By Stephen DravisiBerkshires Staff
WILLIAMSTOWN, Mass. — Neighbors concerned about a proposed subdivision off Summer Street last week raised the specter of a lawsuit against the town and/or Northern Berkshire Habitat for Humanity.
 
"If I'm not mistaken, I think this is kind of a new thing for Williamstown, an affordable housing subdivision of this size that's plunked down in the middle, or the midst of houses in a mature neighborhood," Summer Street resident Christopher Bolton told the Affordable Housing Trust board, reading from a prepared statement, last Wednesday. "I think all of us, the Trust, Habitat, the community, have a vested interest in giving this project the best chance of success that it can have. We all remember subdivisions that have been blocked by neighbors who have become frustrated with the developers and resorted to adversarial legal processes.
 
"But most of us in the neighborhood would welcome this at the right scale if the Trust and Northern Berkshire Habitat would communicate with us and compromise with us and try to address some of our concerns."
 
Bolton and other residents of the neighborhood were invited to speak to the board of the trust, which in 2015 purchased the Summer Street lot along with a parcel at the corner of Cole Avenue and Maple Street with the intent of developing new affordable housing on the vacant lots.
 
Currently, Northern Berkshire Habitat for Humanity, which built two homes at the Cole/Maple property, is developing plans to build up to five single-family homes on the 1.75-acre Summer Street lot.
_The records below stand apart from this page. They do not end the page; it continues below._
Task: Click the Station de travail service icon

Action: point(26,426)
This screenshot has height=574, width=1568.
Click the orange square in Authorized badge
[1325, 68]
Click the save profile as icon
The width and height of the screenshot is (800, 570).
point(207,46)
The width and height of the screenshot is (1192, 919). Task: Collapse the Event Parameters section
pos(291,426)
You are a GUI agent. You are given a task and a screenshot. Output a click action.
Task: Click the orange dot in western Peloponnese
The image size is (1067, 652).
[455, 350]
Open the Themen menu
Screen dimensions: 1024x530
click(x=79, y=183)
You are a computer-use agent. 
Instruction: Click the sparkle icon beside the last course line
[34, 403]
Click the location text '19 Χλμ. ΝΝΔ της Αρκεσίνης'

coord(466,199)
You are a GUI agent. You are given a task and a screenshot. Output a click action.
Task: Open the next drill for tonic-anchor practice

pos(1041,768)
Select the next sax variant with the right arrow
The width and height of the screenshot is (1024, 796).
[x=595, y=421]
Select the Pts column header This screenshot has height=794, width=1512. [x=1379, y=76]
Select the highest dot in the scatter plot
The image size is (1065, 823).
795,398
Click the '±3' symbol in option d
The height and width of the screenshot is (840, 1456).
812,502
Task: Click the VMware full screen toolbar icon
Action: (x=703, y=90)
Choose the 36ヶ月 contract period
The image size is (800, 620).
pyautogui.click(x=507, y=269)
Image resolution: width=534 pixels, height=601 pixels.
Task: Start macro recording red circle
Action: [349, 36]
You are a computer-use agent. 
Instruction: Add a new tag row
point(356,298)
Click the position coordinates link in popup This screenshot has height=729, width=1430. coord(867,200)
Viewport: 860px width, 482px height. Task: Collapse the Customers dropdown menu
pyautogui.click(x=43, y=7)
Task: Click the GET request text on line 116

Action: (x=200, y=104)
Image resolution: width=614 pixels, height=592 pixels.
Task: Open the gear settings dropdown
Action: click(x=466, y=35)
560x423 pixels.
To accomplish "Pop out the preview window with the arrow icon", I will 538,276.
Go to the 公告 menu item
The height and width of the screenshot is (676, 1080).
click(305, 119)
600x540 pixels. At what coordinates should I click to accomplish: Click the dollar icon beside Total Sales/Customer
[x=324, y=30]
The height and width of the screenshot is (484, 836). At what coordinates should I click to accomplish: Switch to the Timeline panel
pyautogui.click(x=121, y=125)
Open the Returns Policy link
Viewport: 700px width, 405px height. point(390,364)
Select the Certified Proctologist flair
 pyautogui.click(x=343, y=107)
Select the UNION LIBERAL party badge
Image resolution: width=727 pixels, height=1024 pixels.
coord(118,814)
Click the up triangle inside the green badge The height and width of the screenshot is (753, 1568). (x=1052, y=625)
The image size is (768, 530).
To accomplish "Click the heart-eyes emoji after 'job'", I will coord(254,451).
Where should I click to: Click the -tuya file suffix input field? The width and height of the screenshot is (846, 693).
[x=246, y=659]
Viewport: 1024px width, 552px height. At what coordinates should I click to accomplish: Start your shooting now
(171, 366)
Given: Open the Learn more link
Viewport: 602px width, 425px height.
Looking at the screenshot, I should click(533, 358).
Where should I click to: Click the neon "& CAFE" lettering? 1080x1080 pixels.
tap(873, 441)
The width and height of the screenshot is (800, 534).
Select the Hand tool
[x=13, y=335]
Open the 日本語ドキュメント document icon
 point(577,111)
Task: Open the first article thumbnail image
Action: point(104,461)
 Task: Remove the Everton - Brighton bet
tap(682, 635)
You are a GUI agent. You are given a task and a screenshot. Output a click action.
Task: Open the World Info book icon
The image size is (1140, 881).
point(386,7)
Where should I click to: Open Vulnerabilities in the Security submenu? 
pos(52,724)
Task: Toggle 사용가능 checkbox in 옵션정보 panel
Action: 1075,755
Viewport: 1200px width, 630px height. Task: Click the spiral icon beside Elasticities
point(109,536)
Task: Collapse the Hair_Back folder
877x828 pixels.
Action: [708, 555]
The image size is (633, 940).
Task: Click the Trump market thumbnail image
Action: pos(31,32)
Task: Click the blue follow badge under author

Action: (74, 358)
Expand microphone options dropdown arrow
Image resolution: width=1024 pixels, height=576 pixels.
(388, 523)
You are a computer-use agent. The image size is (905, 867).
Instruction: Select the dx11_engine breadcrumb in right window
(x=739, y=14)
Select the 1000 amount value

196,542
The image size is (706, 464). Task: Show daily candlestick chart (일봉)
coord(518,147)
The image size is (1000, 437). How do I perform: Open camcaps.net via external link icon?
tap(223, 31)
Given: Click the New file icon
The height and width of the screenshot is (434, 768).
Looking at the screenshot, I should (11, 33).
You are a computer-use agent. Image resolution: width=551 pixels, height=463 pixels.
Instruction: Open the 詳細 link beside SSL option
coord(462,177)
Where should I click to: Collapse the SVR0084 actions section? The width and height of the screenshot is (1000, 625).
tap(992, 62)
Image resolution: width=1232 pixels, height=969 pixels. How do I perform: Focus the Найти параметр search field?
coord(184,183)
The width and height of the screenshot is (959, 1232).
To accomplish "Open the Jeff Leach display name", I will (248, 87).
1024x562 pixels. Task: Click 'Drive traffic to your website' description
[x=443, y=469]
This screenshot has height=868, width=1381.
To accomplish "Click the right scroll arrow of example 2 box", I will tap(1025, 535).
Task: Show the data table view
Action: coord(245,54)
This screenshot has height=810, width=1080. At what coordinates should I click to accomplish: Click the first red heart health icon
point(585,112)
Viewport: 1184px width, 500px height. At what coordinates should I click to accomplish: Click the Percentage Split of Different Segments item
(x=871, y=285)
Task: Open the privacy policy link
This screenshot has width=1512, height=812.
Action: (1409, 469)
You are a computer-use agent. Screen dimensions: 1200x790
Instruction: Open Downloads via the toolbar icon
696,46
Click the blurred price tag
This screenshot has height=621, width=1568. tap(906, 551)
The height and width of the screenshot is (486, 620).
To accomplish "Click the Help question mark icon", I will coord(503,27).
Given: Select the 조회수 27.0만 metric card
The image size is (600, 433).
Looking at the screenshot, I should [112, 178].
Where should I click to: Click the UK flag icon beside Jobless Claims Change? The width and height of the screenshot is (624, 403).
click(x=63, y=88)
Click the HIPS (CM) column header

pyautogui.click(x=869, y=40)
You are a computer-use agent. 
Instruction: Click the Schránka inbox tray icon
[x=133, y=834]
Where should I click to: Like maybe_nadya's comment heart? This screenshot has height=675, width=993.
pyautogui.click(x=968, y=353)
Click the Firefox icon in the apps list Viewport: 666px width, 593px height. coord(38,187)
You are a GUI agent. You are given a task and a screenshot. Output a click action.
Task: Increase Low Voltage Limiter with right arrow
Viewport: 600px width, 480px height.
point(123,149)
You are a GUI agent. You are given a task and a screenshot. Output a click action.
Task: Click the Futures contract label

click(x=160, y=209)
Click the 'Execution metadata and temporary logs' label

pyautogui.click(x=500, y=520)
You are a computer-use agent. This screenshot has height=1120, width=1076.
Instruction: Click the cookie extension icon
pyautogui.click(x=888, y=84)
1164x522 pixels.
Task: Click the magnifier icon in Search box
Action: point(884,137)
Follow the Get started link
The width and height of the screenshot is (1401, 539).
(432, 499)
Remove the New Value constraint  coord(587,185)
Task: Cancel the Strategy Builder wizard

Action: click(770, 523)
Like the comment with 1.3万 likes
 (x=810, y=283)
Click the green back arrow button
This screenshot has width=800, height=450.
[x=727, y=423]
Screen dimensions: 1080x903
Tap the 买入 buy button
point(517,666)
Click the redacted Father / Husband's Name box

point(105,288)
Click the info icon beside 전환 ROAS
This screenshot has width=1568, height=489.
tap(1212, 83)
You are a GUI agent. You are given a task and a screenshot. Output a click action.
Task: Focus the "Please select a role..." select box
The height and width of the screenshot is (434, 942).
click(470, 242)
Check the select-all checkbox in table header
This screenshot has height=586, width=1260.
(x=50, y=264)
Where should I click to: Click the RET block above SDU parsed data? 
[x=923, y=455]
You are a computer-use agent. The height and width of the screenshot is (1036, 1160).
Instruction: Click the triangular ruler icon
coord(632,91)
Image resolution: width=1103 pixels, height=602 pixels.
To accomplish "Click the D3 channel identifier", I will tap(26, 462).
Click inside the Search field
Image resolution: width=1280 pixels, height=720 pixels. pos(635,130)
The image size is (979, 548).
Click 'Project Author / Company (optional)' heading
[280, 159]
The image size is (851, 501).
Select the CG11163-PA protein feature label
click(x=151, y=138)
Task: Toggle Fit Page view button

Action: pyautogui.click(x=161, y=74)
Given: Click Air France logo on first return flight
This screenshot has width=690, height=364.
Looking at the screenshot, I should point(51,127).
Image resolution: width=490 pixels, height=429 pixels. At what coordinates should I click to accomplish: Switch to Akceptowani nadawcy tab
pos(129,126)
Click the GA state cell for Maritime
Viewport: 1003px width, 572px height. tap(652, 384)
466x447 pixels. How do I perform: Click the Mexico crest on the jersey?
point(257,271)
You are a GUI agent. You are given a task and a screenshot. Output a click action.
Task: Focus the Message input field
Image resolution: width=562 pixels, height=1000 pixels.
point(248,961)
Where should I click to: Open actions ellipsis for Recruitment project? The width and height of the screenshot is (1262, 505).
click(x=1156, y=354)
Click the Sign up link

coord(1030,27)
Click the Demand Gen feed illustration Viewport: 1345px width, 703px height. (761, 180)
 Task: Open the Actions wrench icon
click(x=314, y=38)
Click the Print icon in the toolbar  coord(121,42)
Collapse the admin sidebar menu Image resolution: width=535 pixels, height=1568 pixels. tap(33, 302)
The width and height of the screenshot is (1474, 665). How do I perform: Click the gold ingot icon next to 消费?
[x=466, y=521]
Earlier this month, many of the same would-be neighbors raised objections to the scale of the proposed subdivision and its impact on the neighborhood in front of the Planning Board.
 
The Affordable Housing Trust board heard many of the same arguments at its meeting. It also heard from some voices not heard at the Planning Board session.
 
And the trustees agreed that the developer needs to engage in a three-way conversation with the abutters and the trust, which still owns the land, to develop a plan that is more acceptable to all parties.